UK & World News
Gove: It Was A Wrench To Leave Education Post
Michael Gove has admitted it was "a wrench" to leave his job as Education Secretary in the biggest reshuffle of the top jobs in Government for four years.
The 46-year-old, a controversial figure among teachers, has been swapped to the role of Commons Chief Whip - a move described as "definitely a demotion" by Sky's Political Editor Adam Boulton.
It means his salary will drop from £134,565 to that of a minister of state level of £98,740.
However, Mr Gove told Sky News he had been given a choice about his future and said it was "exciting and flattering to be offered a chance to be at the heart of government".
He added: "Demotion, promotion, locomotion - I don't know what sort of motion this is, but it is an opportunity to help the Prime Minister, the Chancellor and the rest of the team."
David Cameron hailed the ex-Cabinet minister as "one of my big hitters, one of my real stars" and said he was pleased he had moved him to "one of the most important jobs in government".
In a shake-up described as a cull of the "pale, male and stale", a number of women were promoted into key posts, as has been expected, ahead of next year's General Election.
The first to secure a high-profile role was Nicky Morgan from Financial Secretary to the Treasury and Minister for Women to fill the vacancy left by Mr Gove. It is a rapid rise for an MP who has only held a seat in the House of Commons for four years.
Liz Truss, also only an MP since 2010, has moved from Education Minister to Environment Secretary to replace Owen Paterson, who was criticised for his response to the flooding crisis over the winter.
Esther McVey, another of the 2010 intake, had been tipped for a move but remains as Employment Minister, although she will now attend Cabinet.
Anna Soubry has been promoted to Defence Minister with Claire Perry going to Transport as Parliamentary Under Secretary.
Priti Patel has been made Exchequer Secretary at the Treasury and Penny Mordaunt has become a Communities and Local Government minister. Amber Rudd has become an Energy and Climate Change minister.
Mr Cameron said his fresh team "reflects a modern Britain" and had "the ideas, the energy, the policy and the ability to take this country forward".
The wide-ranging reshuffle also sees the shock departure of William Hague, who has stepped down as Foreign Secretary.
The 53-year-old will become Leader of the House Of Commons before standing down as an MP at the next General Election in 2015.

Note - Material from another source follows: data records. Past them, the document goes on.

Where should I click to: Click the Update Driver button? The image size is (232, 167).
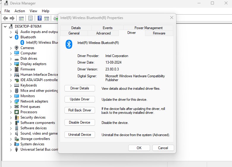point(80,99)
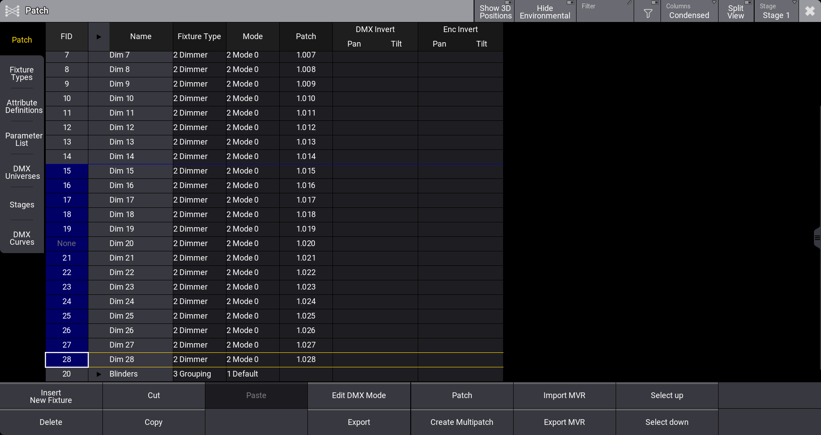Click the Patch value 1.020 for Dim 20

click(x=306, y=243)
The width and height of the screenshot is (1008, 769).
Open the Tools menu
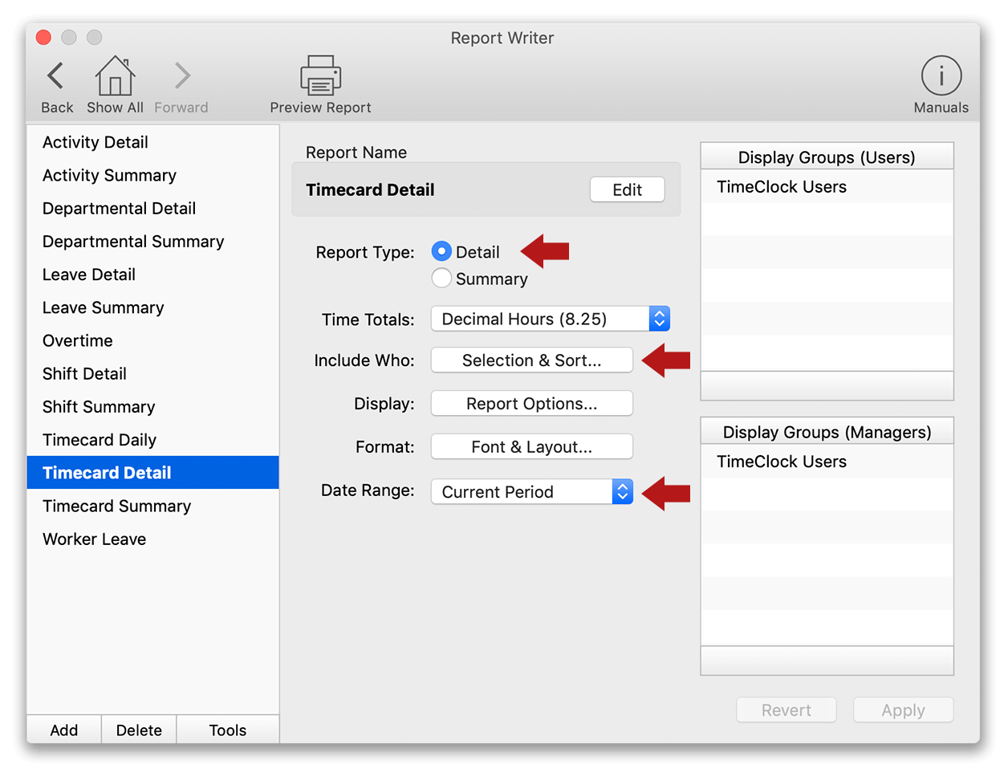coord(227,729)
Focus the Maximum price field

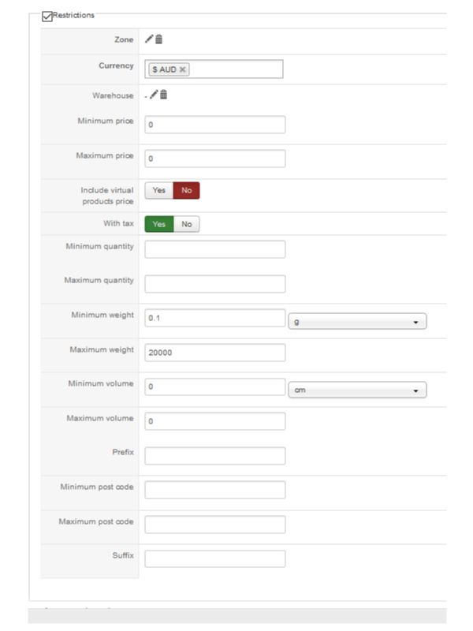214,159
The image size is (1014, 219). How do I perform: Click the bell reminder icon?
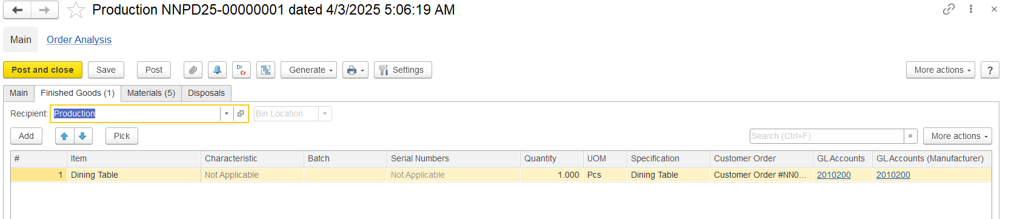[x=217, y=70]
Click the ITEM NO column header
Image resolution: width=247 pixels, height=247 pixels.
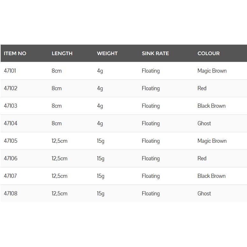coord(15,54)
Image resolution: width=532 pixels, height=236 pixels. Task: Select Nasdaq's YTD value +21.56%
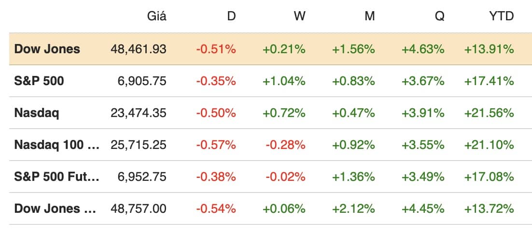[489, 113]
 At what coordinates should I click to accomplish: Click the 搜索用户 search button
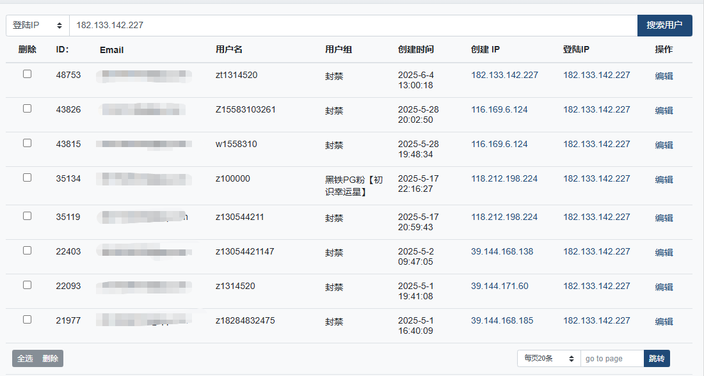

He is replaced by outgoing Defence Secretary Philip Hammond, whose job has been taken by Michael Fallon.
Mr Hague denied Mr Hammond's appointment marked a more Eurosceptic approach in Government while Mr Hammond said: "I'm going to focus on making sure that we have a successful renegotiation with our European partners.
"I don't think the way to enter a negotiation is to start issuing threats."
Mr Hague will now help to coordinate Government policy and become a "leading campaigner in key constituencies".
He will also be the Prime Minister's special representative on preventing sexual violence in conflict, following his work with UN special envoy and Hollywood actress Angelina Jolie.
Sky's Political Correspondent Sophy Ridge said: "When they said this would be a significant reshuffle, they actually meant it."
Dominic Grieve lost his role as Attorney General and has been replaced by Jeremy Wright, while Policing Minister Damian Green also lost his job, with Mike Penning getting a ministerial role in the Home Office .
The PM also announced Lord Hill will be the UK's candidate for European Commissioner, to replace Baroness Ashton in Brussels, leaving his post as Leader of the House of Lords. Baroness Tina Stowell will become the new Leader of the Lords.
Matt Hancock, a key ally of Chancellor George Osborne, takes on the post of Minister of State for Business, Enterprise and Energy from Mr Fallon and will also take on the job of Minister for Portsmouth, attending Cabinet.
Mark Harper, who was last seen resigning as immigration minister after he was discovered to be employing an illegal immigrant as a cleaner, has returned as Work and Pensions minister.
Liam Fox, who had been tipped for a return, confirmed he had been approached to be Foreign Office Minister but had turned down the offer.
Meanwhile, Ken Clarke is retiring from Government at 74, and on Monday announced he was stepping down as minister without portfolio, bringing to an end a front bench career stretching back to 1972.
Speaking shortly after Mr Hague announced his departure, the Prime Minister paid tribute to him as a "first class Foreign Secretary" and "a close confidante, a wise counsellor and a great friend".
Welsh Secretary David Jones has been replaced by Stephen Crabb and Transport Minister Stephen Hammond and Minister for Civil Society Nick Hurd are also out.
International Development Minister Alan Duncan is standing down at his own request, while Universities Minister David Willetts has also stood down and has been replaced by Greg Clark.
In a shake-up of the Civil Service, Sir Bob Kerslake has stepped down as permanent secretary of the Department for Communities and Local Government, his role as head of the Civil Service will be handed to Sir Jeremy Heywood.
A new role of Civil Service chief executive is to be created and will report to Sir Jeremy.